Research & Development
Medlogics’ Product Pipeline provides a staged approach for a ramping impact to
the interventional cardiology industry and provides a real business enterprise
opportunity beyond a single technology or product.
More than 1200 stents have been implanted in chronic animal studies, demonstrating safety and efficacy of Medlogics’ products and pipeline. With COBRA as the chassis for Medlogics’ drug eluting stent (DES) program, we have several combinations of biocompatible coatings and drugs in development.
Medlogics PROPRIETARY DRUG DELIVERY PLATFORM #1— SYNERGYTM — is a surface treatment that represents what is expected to be the leading non-polymeric alternative for DES. This proprietary process builds upon the passive metal oxide layer to transform a stent into a DES without the need for the typical polymer coatings.
The Synergy Biomatrix surface modification improves upon all recognized shortcomings of plastic coverings: more specifically biocompatibility, simplicity, repeatability, speed of manufacture, yields, profile, and integrity through stent expansion. Synergy Biomatrix is also a co-deposition process, immediately transforming the stent surface into a drug eluting surface. This proprietary process was derived from technology licensed from Stanford University and developed in cooperation with Stanford. This surface treatment is enabling on stainless steel, nickel titanium and cobalt chromium alloys to name a few of the compatible materials which are also the three leading stent materials. Elution of multiple drugs, in vitro, has been conducted from all leading stent alloys. Remarkably, the Synergy Biomatrix surface is <2 µm thick in the primary DES platforms being advanced by Medlogics – this is an industry-leading reduction in thickness over polymer coatings whose thickness typically range between 7.5-10µm. Synergy Biomatrix is also biodegradable, reverting to a bare metal stent after releasing its therapeutic payload of drug.
CAUTION: Investigational device. Limited by Federal (or U.S.) law to investigational use.

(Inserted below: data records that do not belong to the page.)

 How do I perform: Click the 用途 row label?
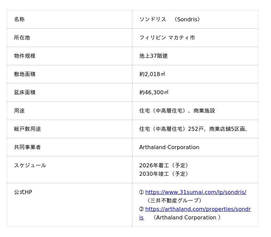coord(19,111)
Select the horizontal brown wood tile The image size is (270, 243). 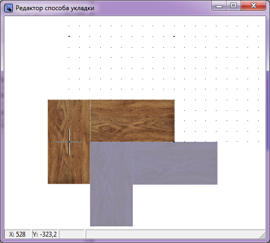[x=132, y=121]
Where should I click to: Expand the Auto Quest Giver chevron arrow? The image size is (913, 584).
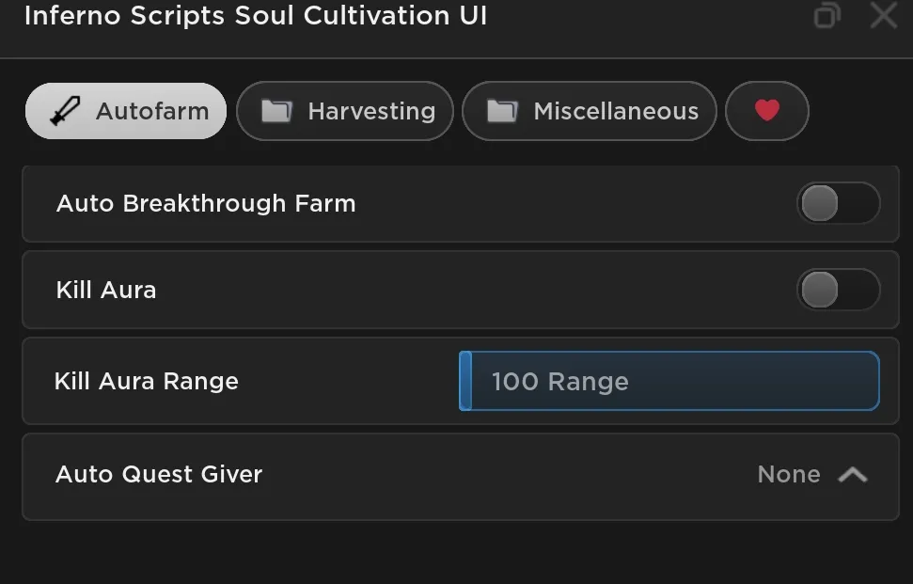(853, 475)
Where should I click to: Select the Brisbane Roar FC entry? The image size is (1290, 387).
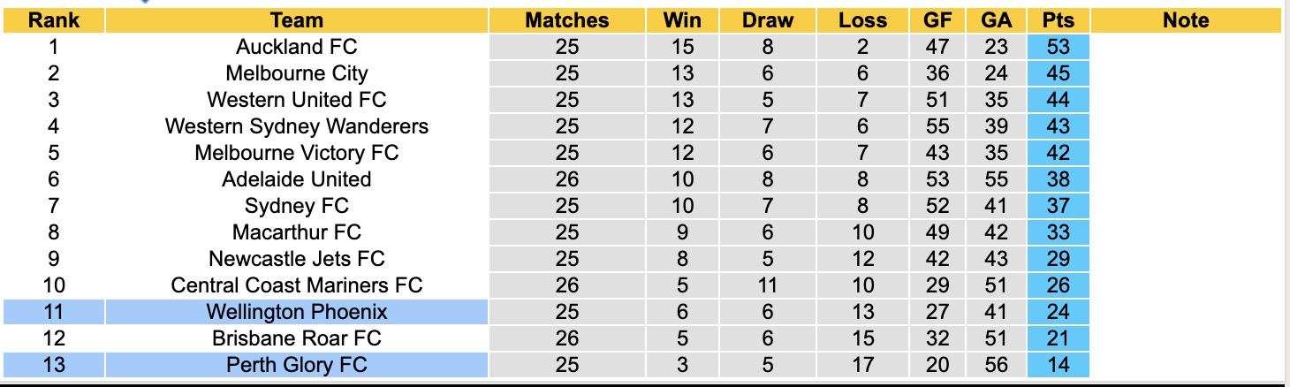pos(297,338)
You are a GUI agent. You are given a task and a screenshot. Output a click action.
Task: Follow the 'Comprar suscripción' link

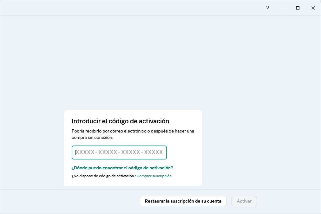coord(154,176)
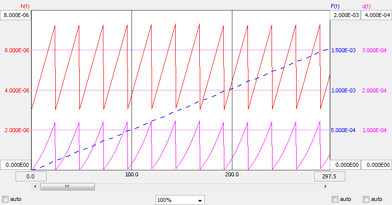Toggle the auto checkbox below the F(t) axis

(x=335, y=199)
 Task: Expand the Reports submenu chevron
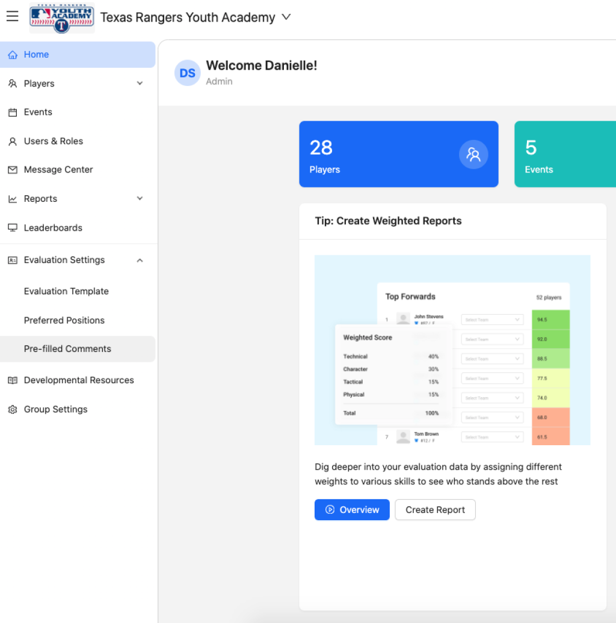point(140,199)
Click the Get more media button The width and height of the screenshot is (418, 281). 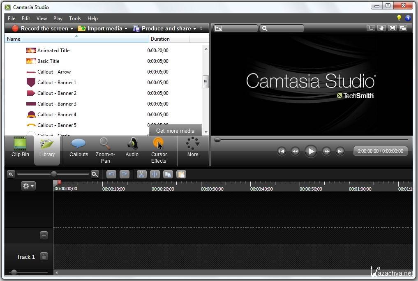click(x=175, y=131)
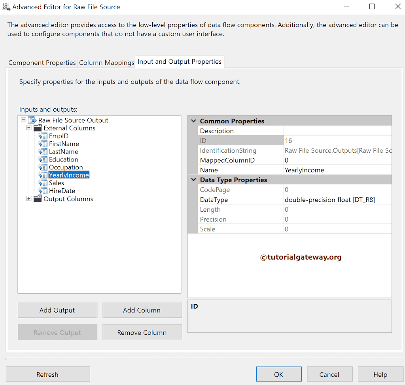Select the LastName column icon
Screen dimensions: 405x385
click(43, 152)
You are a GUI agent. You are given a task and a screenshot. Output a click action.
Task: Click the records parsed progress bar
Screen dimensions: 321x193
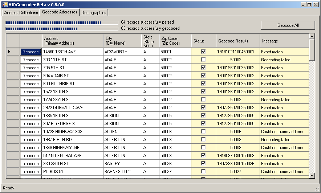tap(61, 22)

Medlogics PROPRIETARY DRUG DELIVERY PLATFORM #2 – CVT BIOPOLYMER – is a bioerodible coating with highly controllable drug-release rate and excellent vascular biocompatibility. It comprises a tie layer covalently bound to the stent surface with a drug container layer grafted to the tie layer, and, optionally, a release-controlling skin. The covalently grafted binding layer affords high coating integrity and long-term stability with no visible peeling or cracking. The drug release rate is tunable for different drugs. This coating technology was developed by CV Therapeutics in collaboration with the Institute of Macromolecular Chemistry and is proprietary to Medlogics under exclusive license for endolumenal (including DES) applications.
CAUTION: Investigational device. Limited by Federal (or U.S.) law to investigational use.
Medlogics DRUG PROGRAM — COBRA-P and COBRA-Q. Medlogics has demonstrated that Synergy Biomatrix works exceptionally well for delivering an approved DES drug i.e., paclitaxel. In head-to-head pre-clinical testing, COBRA-P (paclitaxel) demonstrated equivalent percent stenosis reduction to the Taxus stent sold by Boston Scientific (the top selling paclitaxel eluting stent on the market today). Unlike the Taxus stent, however, Medlogic’s paclitaxel eluting stent includes the Synergy Biomatrix drug elution platform that is non-plastic and bioabsorbable. And, strikingly, it accomplishes these similar pre-clinical results with approximately 95% less paclitaxel than the Taxus stent.
Medlogics is also developing Synergy Biomatrix with another approved drug -- code named Drug-Q. Drug-Q is an FDA approved drug that is proprietary under exclusive license to Medlogics for DES use. Unlike “limus” and paclitaxel platforms, Medlogics’ Drug-Q was developed to treat CAD. Also unlike limus and paclitaxel platforms -- which non-specifically inhibit both smooth muscle cells and the endothelium necessary to heal -- Drug-Q inhibits smooth muscle cell proliferation in similar concentrations to paclitaxel, but without inhibiting endothelial growth at such concentration. Put simply, it is expected to reduce smooth muscle proliferation without the adverse impact on healing as with the limus and paclitaxel approaches. Medlogics’ Drug-Q conversely sets up a desired environment for healing.
CAUTION: Investigational device. Limited by Federal (or U.S.) law to investigational use.